Scrivi il seguito del testo sulla strumentazione dei canali radicolari in endodonzia, riprendendo subito dopo la sua ultima frase.

══ Testo della pagina

La terapia endodontica si basa sul concetto “shaping for cleaning”, che prevede allargamento e sagomatura dei canali radicolari con strumenti manuali e/o rotanti a una dimensione sufficiente per permettere un adeguato flusso di irriganti sino alla zona apicale e la sua otturazione1.
La strumentazione dei canali
La strumentazione canalare non lavora uniformemente sulla superfice canalare e alcuni studi hanno riportato che più del 35% della superfice canalare non risulta toccata dagli strumenti2; conseguentemente dentina potenzialmente infetta può rimanere nel canale radicolare sino alla sua otturazione. La moderna endodonzia è orientata verso l’utilizzo di leghe metalliche più performanti per elasticità e sicurezza, che semplificano e riducono il numero di strumenti utilizzati, rendendo la terapia endodontica di qualità più accessibile ai non specialisti. Studi recenti sull’utilizzo di queste nuove leghe non hanno peraltro riportato la soluzione del problema dell’incompleta strumentazione della superfice canalare3,4.

════
══ Dati forniti

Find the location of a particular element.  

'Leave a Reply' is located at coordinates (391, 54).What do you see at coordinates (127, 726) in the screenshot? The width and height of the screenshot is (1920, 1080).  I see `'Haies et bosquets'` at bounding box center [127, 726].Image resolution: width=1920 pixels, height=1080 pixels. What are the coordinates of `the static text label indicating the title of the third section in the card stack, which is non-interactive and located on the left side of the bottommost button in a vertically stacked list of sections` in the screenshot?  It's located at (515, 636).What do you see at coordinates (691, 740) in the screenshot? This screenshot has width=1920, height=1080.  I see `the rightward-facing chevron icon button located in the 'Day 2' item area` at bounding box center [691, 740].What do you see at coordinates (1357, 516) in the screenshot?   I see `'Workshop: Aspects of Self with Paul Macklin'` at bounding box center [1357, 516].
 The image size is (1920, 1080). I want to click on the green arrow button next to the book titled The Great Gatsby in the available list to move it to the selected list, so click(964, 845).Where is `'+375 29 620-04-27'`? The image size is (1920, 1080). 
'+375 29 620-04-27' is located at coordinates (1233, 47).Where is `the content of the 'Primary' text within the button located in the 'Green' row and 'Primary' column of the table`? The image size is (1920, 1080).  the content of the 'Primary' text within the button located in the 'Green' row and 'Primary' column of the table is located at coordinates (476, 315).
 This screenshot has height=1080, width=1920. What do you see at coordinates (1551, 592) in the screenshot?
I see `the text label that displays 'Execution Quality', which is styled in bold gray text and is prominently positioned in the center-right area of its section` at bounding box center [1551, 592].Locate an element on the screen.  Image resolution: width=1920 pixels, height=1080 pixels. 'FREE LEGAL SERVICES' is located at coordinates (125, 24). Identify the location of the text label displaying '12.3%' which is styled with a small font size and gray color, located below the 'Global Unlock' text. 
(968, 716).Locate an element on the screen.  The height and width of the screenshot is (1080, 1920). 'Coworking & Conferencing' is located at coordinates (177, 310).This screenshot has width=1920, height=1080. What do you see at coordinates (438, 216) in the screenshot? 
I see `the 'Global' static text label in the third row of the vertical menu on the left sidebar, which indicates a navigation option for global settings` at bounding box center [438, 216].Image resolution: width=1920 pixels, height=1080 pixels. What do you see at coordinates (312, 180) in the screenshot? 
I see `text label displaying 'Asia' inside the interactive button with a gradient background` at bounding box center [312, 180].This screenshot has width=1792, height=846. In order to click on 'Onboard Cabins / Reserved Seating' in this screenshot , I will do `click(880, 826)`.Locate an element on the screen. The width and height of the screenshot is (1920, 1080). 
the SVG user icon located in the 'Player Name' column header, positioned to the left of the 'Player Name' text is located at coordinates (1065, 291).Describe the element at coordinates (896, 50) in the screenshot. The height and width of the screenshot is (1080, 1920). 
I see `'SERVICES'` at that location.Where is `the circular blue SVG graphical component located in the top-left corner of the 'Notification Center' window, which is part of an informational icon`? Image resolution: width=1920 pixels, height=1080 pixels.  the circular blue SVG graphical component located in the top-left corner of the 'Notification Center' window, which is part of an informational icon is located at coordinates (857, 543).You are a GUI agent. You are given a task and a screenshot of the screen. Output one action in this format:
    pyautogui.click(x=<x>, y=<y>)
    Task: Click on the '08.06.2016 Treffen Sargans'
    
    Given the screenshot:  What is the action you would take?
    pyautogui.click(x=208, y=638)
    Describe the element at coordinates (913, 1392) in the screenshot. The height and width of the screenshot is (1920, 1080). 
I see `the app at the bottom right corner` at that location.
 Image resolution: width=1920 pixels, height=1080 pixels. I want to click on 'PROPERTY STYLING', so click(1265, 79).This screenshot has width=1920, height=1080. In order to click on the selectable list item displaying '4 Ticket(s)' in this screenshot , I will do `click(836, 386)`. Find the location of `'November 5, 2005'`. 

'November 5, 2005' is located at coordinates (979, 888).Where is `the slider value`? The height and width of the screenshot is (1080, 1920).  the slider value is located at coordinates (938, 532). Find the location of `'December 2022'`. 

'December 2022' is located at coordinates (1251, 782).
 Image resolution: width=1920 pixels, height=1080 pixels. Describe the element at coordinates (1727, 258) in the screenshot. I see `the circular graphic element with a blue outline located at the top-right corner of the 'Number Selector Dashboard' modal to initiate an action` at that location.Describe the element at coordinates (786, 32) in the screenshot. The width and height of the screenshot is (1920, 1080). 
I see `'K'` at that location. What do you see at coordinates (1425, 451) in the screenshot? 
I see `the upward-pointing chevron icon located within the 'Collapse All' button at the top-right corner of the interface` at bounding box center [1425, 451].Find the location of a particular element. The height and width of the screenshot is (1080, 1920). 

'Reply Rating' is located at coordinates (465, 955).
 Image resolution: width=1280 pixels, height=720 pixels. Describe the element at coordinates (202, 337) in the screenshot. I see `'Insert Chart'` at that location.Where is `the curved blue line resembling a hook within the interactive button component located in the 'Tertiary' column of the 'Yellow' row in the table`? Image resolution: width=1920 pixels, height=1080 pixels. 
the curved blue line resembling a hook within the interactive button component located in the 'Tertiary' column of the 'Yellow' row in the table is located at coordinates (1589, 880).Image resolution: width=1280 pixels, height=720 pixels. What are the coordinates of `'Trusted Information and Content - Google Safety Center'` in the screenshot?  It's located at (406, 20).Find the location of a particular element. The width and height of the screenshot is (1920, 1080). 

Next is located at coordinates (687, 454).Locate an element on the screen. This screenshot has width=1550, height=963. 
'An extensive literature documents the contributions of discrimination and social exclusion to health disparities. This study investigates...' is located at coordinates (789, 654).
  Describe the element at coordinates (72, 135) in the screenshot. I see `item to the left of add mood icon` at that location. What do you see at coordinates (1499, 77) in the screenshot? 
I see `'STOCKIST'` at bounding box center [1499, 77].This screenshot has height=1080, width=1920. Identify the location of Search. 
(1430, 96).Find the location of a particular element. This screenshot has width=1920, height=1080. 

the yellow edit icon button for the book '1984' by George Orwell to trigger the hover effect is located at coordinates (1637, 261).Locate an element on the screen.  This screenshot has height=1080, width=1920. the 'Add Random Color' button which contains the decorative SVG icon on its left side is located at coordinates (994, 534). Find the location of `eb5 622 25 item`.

════

▶ _Risposta scritta_
L’irrigazione dei canali
Va qui menzionato un vecchio aforisma enunciato da Herbert Schilder che ricorda che, ai fini del successo della terapia endodontica, sia più importante «quello che si toglie, di quello che si immette» nel sistema canalare. In questo senso, più della strumentazione, è l’irrigazione canalare che risulta passaggio fondamentale per il successo della terapia. Questo non dipende quindi solo dal sondaggio con diversi strumenti alla corretta lunghezza di lavoro e dal posizionamento del cono di guttaperca all’apice anatomico, ma sono soprattutto lo svuotamento, la detersione, disinfezione e otturazione di quanto tridimensionalmente sta intorno al canale principale preparato, a determinare la riuscita della terapia. Un flusso costante di irriganti aiuta a dissolvere il tessuto organico infiammato e/o necrotico, a disinfettare le pareti del canale da batteri/biofilm e a detergere le pareti canalari da detriti e fango dentinale ed è quindi essenziale per il successo terapeutico.